Si le débiteur conteste la créance, le créancier peut soit mettre fin à la procédure, soit s’adresser au tribunal de district (Tingsrätten).

 

La procédure commence alors par une audience préliminaire, au cours de laquelle le juge, après avoir examiné les éléments du dossier et les arguments des parties, tente d’aider à parvenir à un règlement. Les parties décident d’elles-mêmes quelles preuves elles souhaitent présenter.

 

Si le différend n’est pas résolu, la procédure se poursuit par des observations écrites et des plaidoiries orales jusqu’à l’audience principale, où l’accent est mis sur les plaidoiries des avocats (défense et partie plaignante) et l’examen des dépositions des témoins.

 
En vertu du principe d’immédiateté, le tribunal fonde sa décision exclusivement sur les éléments de preuve présentés au procès. Sauf circonstances exceptionnelles, le jugement est habituellement rendu dans les deux semaines qui suivent.

 
En règle générale, le Code de procédure civile exige que la partie déboutée supporte l’ensemble des frais de justice jugés raisonnables, ainsi que les honoraires d’avocat de la partie gagnante au-delà d’un certain seuil de réclamation (environ 23 800 SEK, soit environ 2 390 EUR).

 
En première instance, il faut jusqu’à douze mois (et plus dans certains cas exceptionnels) pour obtenir un titre exécutoire. D’autre part, en Suède les jugements font généralement l’objet d’appel.
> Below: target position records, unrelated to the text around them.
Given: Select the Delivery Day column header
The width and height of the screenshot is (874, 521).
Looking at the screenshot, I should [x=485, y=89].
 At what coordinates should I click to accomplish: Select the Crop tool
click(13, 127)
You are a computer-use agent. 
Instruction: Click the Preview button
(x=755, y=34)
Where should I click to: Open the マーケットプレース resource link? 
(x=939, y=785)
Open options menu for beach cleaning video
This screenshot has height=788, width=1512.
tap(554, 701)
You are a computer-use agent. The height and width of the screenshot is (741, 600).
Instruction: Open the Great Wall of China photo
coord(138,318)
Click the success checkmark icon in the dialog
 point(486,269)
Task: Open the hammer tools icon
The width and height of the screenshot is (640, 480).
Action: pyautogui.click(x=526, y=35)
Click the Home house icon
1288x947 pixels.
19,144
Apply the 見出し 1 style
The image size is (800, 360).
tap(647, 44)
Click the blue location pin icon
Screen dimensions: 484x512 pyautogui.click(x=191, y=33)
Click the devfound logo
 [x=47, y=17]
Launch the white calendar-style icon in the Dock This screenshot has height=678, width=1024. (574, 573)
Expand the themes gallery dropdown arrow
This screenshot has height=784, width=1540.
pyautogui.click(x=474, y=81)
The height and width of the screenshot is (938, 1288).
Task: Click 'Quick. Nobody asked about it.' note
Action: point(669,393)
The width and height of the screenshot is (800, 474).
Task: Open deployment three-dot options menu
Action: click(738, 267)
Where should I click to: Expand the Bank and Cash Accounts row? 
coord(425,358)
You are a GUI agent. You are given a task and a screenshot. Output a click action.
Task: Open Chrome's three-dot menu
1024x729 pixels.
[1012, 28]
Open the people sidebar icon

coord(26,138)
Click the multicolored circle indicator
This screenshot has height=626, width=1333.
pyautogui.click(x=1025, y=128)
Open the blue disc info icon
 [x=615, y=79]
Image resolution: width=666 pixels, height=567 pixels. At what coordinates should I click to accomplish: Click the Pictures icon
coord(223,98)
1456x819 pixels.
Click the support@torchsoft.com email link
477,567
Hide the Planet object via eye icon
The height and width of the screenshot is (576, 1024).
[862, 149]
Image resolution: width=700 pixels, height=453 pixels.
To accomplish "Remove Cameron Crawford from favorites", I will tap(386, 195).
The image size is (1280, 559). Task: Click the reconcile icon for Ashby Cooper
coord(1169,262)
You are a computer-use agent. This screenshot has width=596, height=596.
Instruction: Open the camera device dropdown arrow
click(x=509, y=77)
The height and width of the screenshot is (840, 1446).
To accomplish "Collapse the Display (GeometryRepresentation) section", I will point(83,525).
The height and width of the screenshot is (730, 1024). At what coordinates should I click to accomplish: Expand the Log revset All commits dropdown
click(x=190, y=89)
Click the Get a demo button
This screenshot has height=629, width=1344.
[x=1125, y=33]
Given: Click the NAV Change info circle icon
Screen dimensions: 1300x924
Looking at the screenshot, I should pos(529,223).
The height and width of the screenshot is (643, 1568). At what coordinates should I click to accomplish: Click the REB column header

Exécution d’une décision de justice

Une décision est exécutoire dès le moment où elle est devenue définitive. Si le débiteur ne se conforme pas à la décision du tribunal, le créancier a la possibilité de demander au tribunal d’ordonner la saisie et la vente des biens du débiteur.

 
En ce qui concerne les sentences étrangères rendues dans un pays de l’UE, la Suède a adopté des conditions d’application spéciales. Lorsque la réclamation n’est pas contestée, le créancier peut demander une injonction de payer au niveau européen. Lorsque la réclamation porte sur un montant inférieur à 2 000 EUR, il peut engager une procédure européenne de règlement des petits litiges. Les sentences émises par des pays qui ne font pas partie de l’UE peuvent être reconnues et appliquées par la cour d’appel (Svea Hovrätt), sous réserve de l’existence d’un accord bilatéral ou multilatéral dont la Suède et le pays concerné sont signataires.

Procédure d’insolvabilité

Extrajudiciaire

Le droit suédois ne comporte aucune règle formelle en matière d’accords extrajudiciaires. Cependant, créanciers et débiteurs peuvent s’ils le souhaitent entamer librement des négociations portant sur la dette et signer un accord à cet effet.

 

Restructuration

L’objectif est de parvenir à trouver une solution pour une société insolvable réputée de disposer de perspectives économiques favorables à long terme. La société en difficulté peut demander au tribunal local d’engager une procédure de restructuration. Le cas échéant, le tribunal désigne un rekonstruktör chargé de gérer la restructuration. Il évalue la situation financière de la société puis conçoit et met en œuvre un plan de restructuration au titre duquel il est possible d’annuler jusqu’à 75 % de la dette de la société.

 

Faillite

Cette procédure concerne les sociétés insolvables. Elle a pour objectif de liquider la société failli en vendant ses actifs et en distribuant le produit aux créanciers. La requête peut être déposée auprès du tribunal local par le débiteur ou par le créancier. Une fois que le tribunal a déclaré la société en faillite, il désigne un administrateur indépendant qui prend le contrôle des actifs de la société dans l’objectif de les réaliser afin de rembourser les dettes du failli sur la base de la priorité des différents créanciers.